山口:いや、別に文句を言っているわけじゃないんですけど。

(会場笑)

すごく勉強になるなあと思って。今、自分で経営者をやっていて、常に覚悟は必要だなと思うんです。もう1つは、いろいろな判断をしていくんですが、この先誰かに「あの時なんで山口さんはああいう判断をしたんですか?」と聞かれた時に、常に「こういう理由で判断をしたんです」と自分で言えるようになっていこうと思っています。

でも、すべての条件が完璧じゃない。「こういう条件だから、こういう判断をした」ということもある。自分に知識がないから、ひょっとしたら間違っていたかもしれない。それがわかったら「ごめんなさい」と謝る。それで次に行くという。

努力はしますけど、等身大の自分でそういう覚悟で判断をしながら前に進めていくしかないかなと、日々やっています。まったくもって自分は完璧だと思わないし、優秀な部下もいっぱいいるし。お客さまや、色々な人に教えてもらいながらやっている感じですね。

幼稚園のお遊戯会、王女役も動物役も舞台を降りたら同級生

君島:我々からしたら、IBMさんにも東芝さんにもすごく頭のいい優秀な人がたくさんいると思うんですよね。
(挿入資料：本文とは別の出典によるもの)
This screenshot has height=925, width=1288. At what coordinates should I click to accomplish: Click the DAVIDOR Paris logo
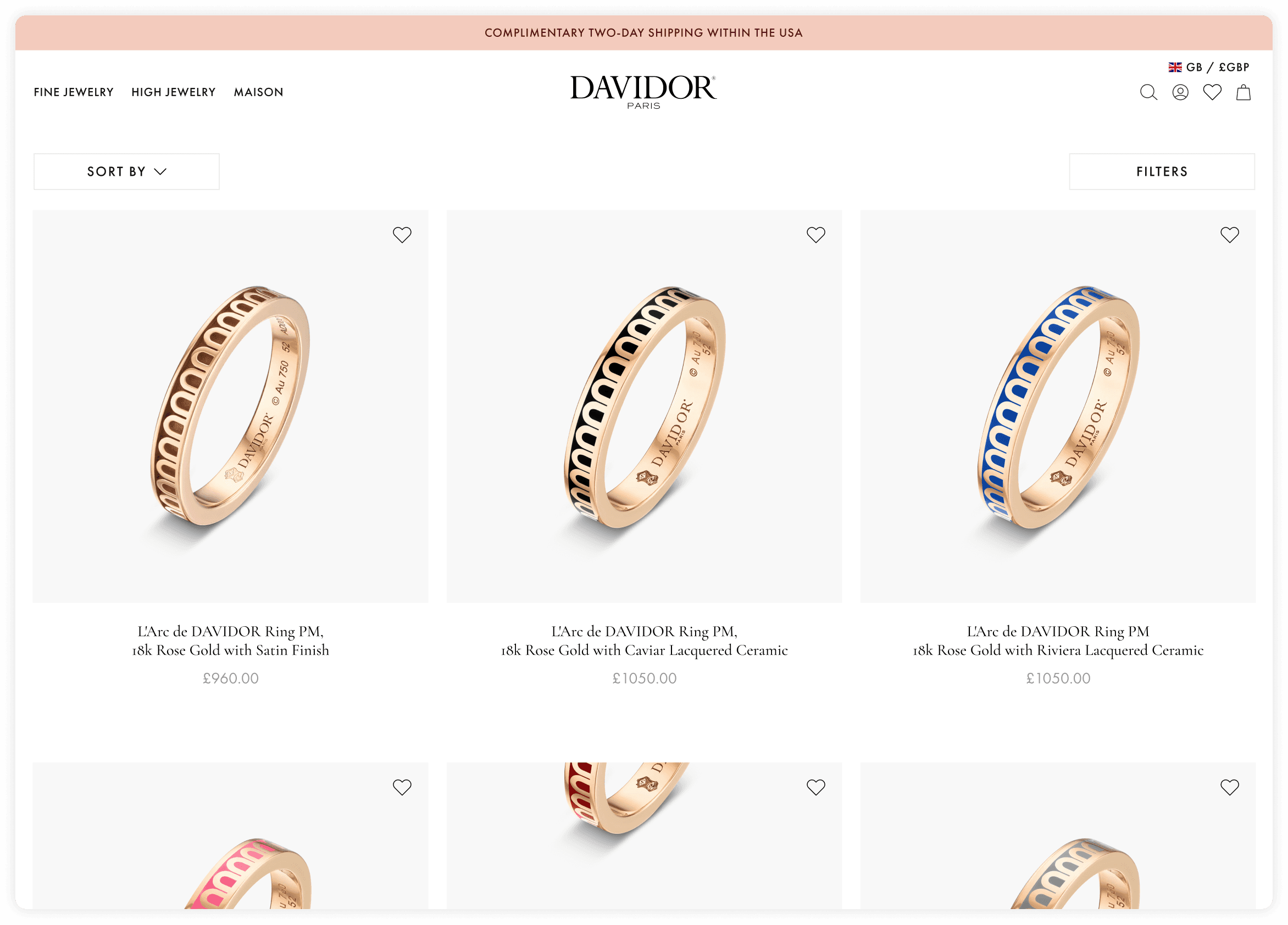coord(643,91)
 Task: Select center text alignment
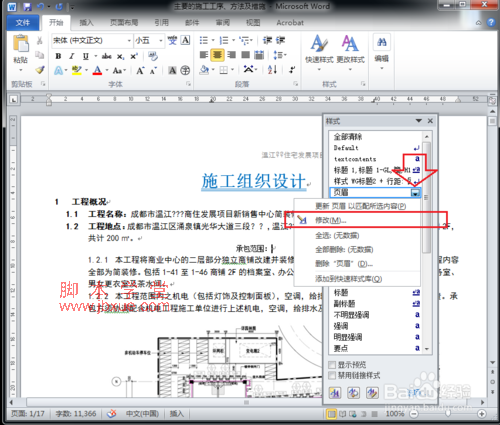(x=217, y=55)
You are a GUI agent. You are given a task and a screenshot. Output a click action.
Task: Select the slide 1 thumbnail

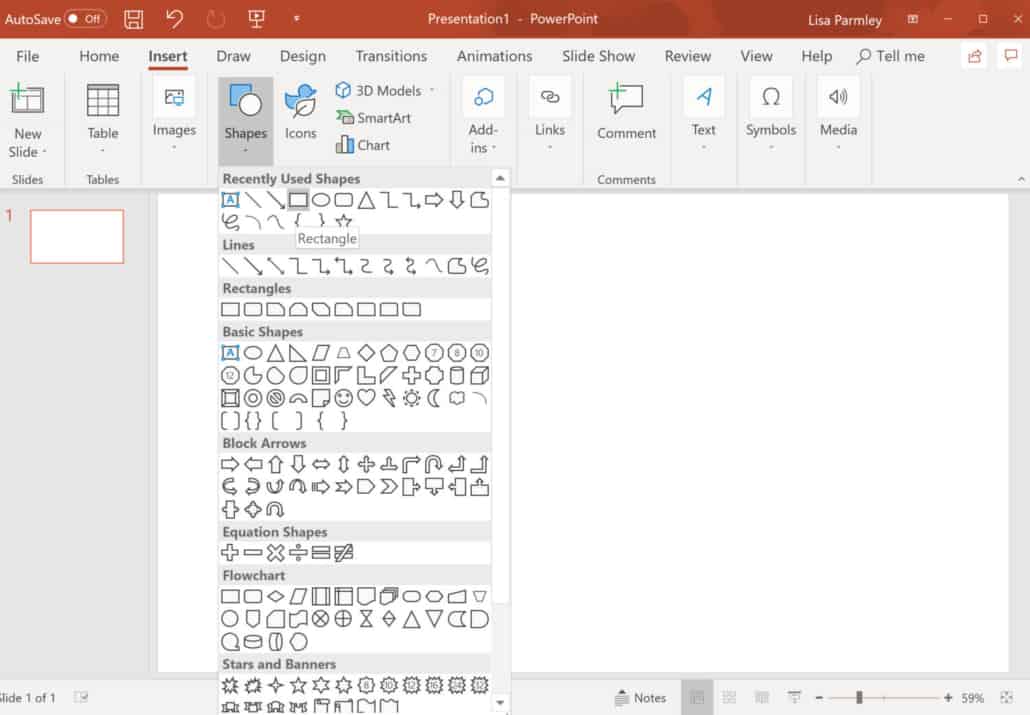tap(77, 236)
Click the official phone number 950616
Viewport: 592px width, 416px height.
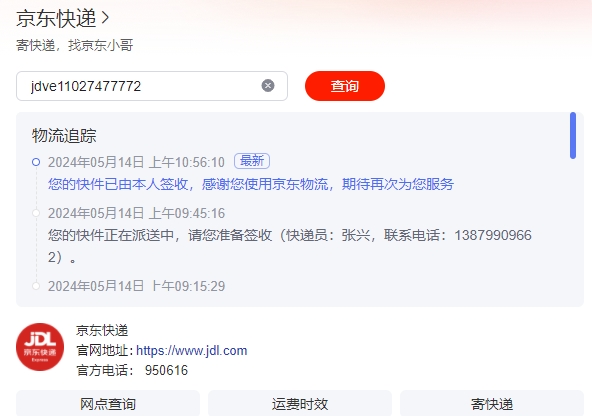click(x=166, y=370)
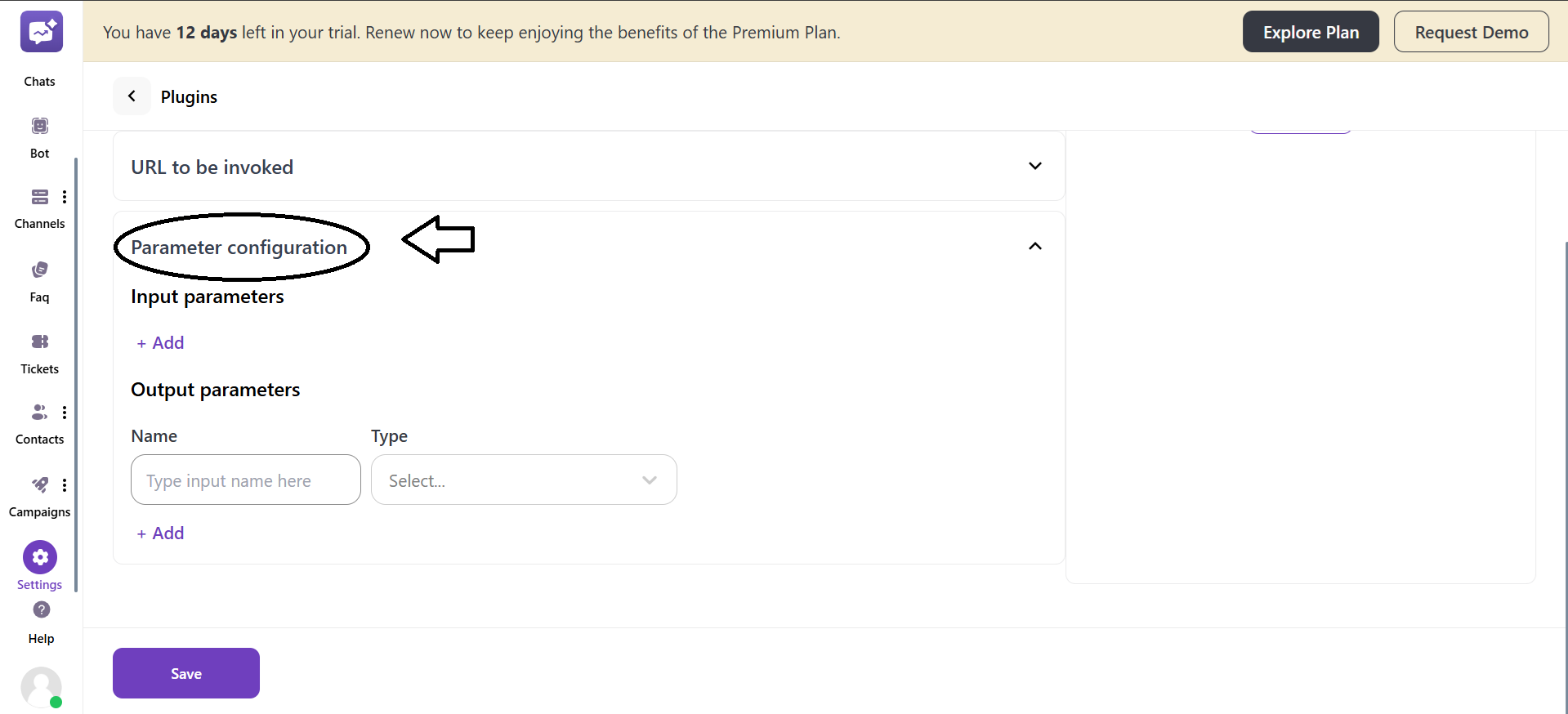
Task: Click the Request Demo button
Action: tap(1472, 31)
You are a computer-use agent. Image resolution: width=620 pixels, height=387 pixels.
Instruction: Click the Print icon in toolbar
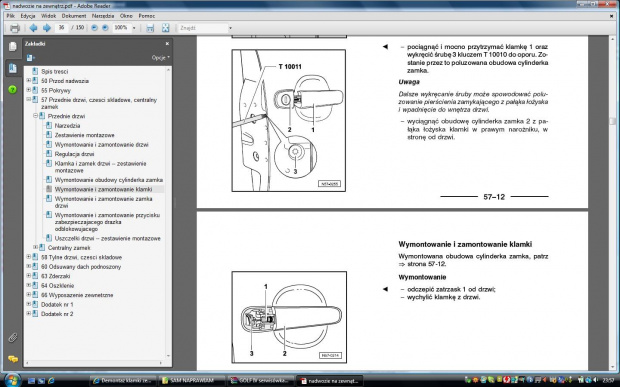point(15,28)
その優秀な人たちの中で「どうして自分がリーダーなんだろう?」「自分がリーダーでいいんだろうか?」と思われないですか? どう思われますか? 

島田さんから怒られそうではありますが、お二人がどう思っていらっしゃるのかうかがってみたいので、山口さんからぜひ。

山口:自分でいいのかって? そんなの「社長をやれ」と言われた時に最初に思いましたよ。「私が社長になったらIBMのブランドを汚すんじゃないか?」ぐらいのことを本気で思いまして。また“せこい”に戻ってしまうんですけど、ある意味それも自分の怖さかなと。
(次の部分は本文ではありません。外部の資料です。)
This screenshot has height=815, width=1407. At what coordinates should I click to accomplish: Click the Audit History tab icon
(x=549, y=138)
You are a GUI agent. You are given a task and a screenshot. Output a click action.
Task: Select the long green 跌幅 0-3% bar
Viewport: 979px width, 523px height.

でも、何をもって優秀かはやっぱりあると思うんですよね。私が今思っているのは、経営者や社長、それから新入社員も、エンジニアもコンサルタントも、みんなロールだなと思っています。

わかりやすい例で言いますと、幼稚園の年長さんのお遊戯会があって、「あなたは王女さまの役をやりなさい」「あなたはタヌキの役をやりなさい」「あなたは桜の木の役をやりなさい」と。

舞台でそういうことをやっているようなものなのかなと。「完璧な演技をやろう」とみんなで努力をしているわけです。だけど舞台から降りたら、みんな同じ年長さんの同級生なわけですよね。
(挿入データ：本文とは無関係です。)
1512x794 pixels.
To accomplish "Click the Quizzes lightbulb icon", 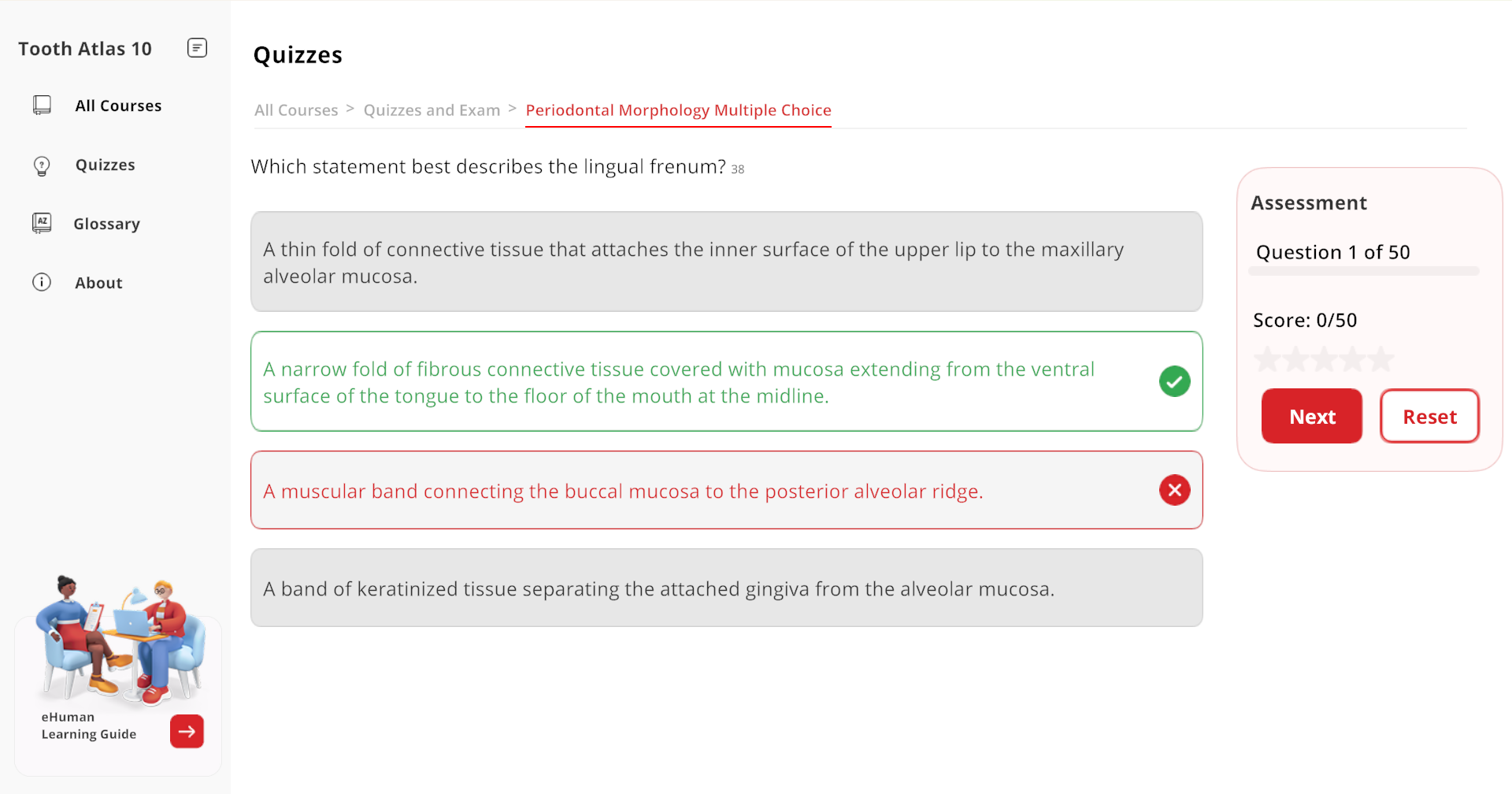I will 42,165.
最終的には人と人とのつながりの中で仕事をしているので、みんながそれぞれのロールを遂行するだけで、別に社長だから偉い、新入社員だから偉くないんじゃない。みんながお互いをリスペクトして一緒にできればいいと思っています。そうやって仕事を始めると優秀とか優秀でないという定義も何なんだろうなと思ったり。

結果的に人と人のつながりでしっかりと仕事をすることが一番いいし。そうすると、みんなと仕事しながら本音で会話ができて、楽しい。そんな感じです。

君島:ありがとうございます。幼稚園児に例えていただいたんですが、いろいろな個性のある方がいて、みんなそれぞれに優秀で、でも役割にしたがって一緒に事業をやっている、そんな仲間なんだ。自分もその一人として今、社長役をやっていらっしゃるという心持ちなんだなと。